Wow...it has been so long since I've blogged!!  Soooo rusty; my fingers are creaking, I can't remember how to upload a photo, my password had to be requested because I couldn't remember it...jeepers.
 
Anyhoo, it's fall, and election season, and I'm feelin' fine.  I just had a quick trip down to Maryland, and experienced something I have never really dealt with before...falling asleep at the wheel.  Almost, that is.  Pretty scary stuff!  Scary because obviously people who do fall asleep don't mean to.  So, this is kind of a PSA for not driving sleepy. Because sleepy kills.
 
It went like this: I started out from Massachusetts, my loyal terrier Neeley by my side, curled up in his special car blanket, and I was doing well.  Radio on, coffee in it's holder, directions in my brain.  But, I had stayed up until 2 AM the night before, and have been kind of sleep-deprived in general, kind of a cumulative thing.  So, in the cocoon of my car, relaxed and alone, I must have relaxed a lot, because on route 84, which runs through Connecticut, I found myself not remembering the last few minutes of roadway.  You know what I mean?  I was like, wow, I'm driving!  Weird!
 
So, I began talking to Neeley, and snapping my fingers.  This sort of scared me; how long could I go on snapping and chatting to Neeley? (Who bless his heart, sat up and listened courteously for awhile.)  Then I began thinking, this snapping stuff is not good.  I can't be doing well if I have to snap to stay awake.  So, I called my husband.  "Talk to me," I said, "I'm sleepy."  This prompted an immediate directive from hubby: get off the road!  (He also wanted to know if we had jelly; this seemed as important as my sleepiness, come to think of it.)
 
So, I pulled off the road, to a rest area in Connecticut.  Now what?  I was still exhausted, yawning until tears sprang to my eys, and it was only 7:30 am!  Could I just sleep at one of the Burger King tables?  (Surely they could just sleep - I mean sweep - around me.)  But then what about Neeley, who I knew was up and looking through the windshield, waiting anxiously for my return.  Would he just self-combust in a puff of smoke in the car, from pure neediness?
 
So, I went to the little store inside the rest area, and got a banana. (??)  As I was checking out, I saw a rack of 5 Hour Energy bottles.  They look harmless; they're tiny!    "Hey," I said to the uninterested clerk, "do these work?"  He nodded.  That nod was enough for me.
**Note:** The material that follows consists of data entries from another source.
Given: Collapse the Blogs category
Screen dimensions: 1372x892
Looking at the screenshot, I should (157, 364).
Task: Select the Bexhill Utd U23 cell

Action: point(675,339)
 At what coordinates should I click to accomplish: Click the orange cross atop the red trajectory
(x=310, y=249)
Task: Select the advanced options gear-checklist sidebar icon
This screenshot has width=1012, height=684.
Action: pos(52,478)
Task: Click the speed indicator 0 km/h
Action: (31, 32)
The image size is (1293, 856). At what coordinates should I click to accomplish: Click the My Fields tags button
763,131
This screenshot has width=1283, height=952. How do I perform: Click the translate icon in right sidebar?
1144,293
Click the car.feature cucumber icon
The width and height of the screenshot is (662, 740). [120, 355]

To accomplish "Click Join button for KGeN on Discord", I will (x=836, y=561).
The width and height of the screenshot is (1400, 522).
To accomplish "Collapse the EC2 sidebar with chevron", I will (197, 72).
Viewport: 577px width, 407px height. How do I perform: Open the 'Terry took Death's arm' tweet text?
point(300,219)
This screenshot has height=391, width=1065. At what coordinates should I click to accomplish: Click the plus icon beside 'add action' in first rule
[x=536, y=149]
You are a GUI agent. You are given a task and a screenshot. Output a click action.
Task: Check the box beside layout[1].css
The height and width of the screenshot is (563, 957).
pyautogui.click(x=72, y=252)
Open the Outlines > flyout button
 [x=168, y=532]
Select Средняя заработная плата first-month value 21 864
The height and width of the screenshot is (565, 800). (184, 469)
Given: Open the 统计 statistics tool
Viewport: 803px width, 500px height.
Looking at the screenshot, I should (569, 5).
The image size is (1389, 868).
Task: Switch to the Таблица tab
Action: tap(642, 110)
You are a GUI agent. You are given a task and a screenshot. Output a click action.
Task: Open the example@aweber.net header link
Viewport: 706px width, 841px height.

I bought it, and a large coconut Dunkin' Donuts coffee, and went back to the car.
 
OK, here goes, I said to Neeley, who was limp with relief from my simply being back in the car.  I drank half the tiny bottle (it tastes horrible; it's like herbs mushed up with old juice and rotten limes).  Then I waited, like Alice in Wonderland holding the "Drink Me" bottle.  Sure enough, a few minutes later I felt sharper; not necessarily hyper, but just more in-tune.  Like I could drive to Maryland and also tell people their fortunes.  I started the car.  All-righty!
 
The problem was: Neeley licked a good amount off the lid, and he's a small dog, so...let's just say Neeley was super-focused for the next seven hours, barking at anything that hit the windshield (hint - it was raining; hard.)  So, I arrived at my parents' doorstep intact, but nerves jangled to bits.  We had to peel Neeley out of a tree before I stepped inside.
 
Thank you, 5 Hour Energy!  And Neeley, it's time to come down, now.  We've been home for days.

1 comment:

  1. Oh Deirdre...I had visions of "incognito days" while reading this. Truly LOL & now so glad to know that stuff really works. (Diana)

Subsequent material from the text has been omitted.